---------- Task input ----------
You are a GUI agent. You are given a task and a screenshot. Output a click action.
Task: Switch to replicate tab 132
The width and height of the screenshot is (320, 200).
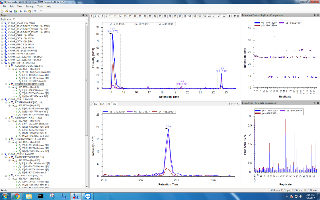coord(114,104)
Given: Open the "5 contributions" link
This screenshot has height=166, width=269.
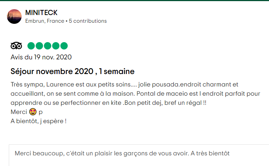Looking at the screenshot, I should pos(88,21).
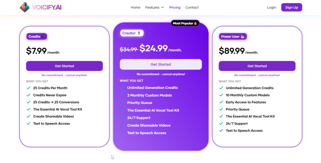Click the sparkle icon on the Credits badge

(x=43, y=37)
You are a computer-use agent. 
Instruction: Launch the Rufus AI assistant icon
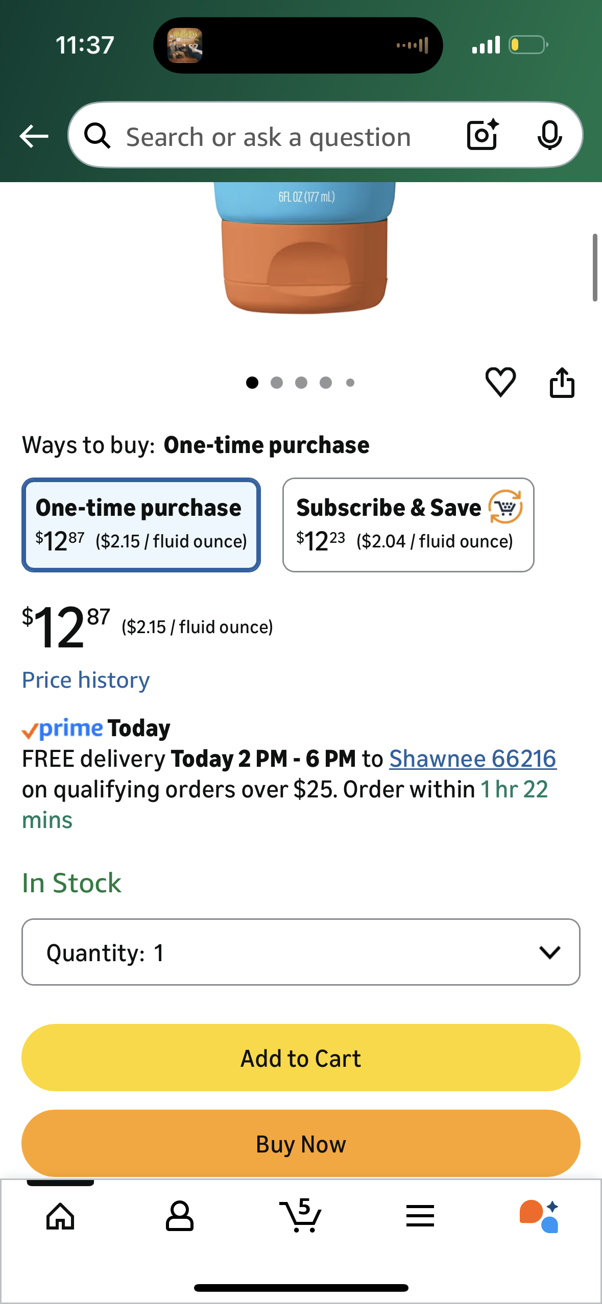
----------
Count how many lines of the items contain the string "height", with case mattering, and reply with the number alone.

2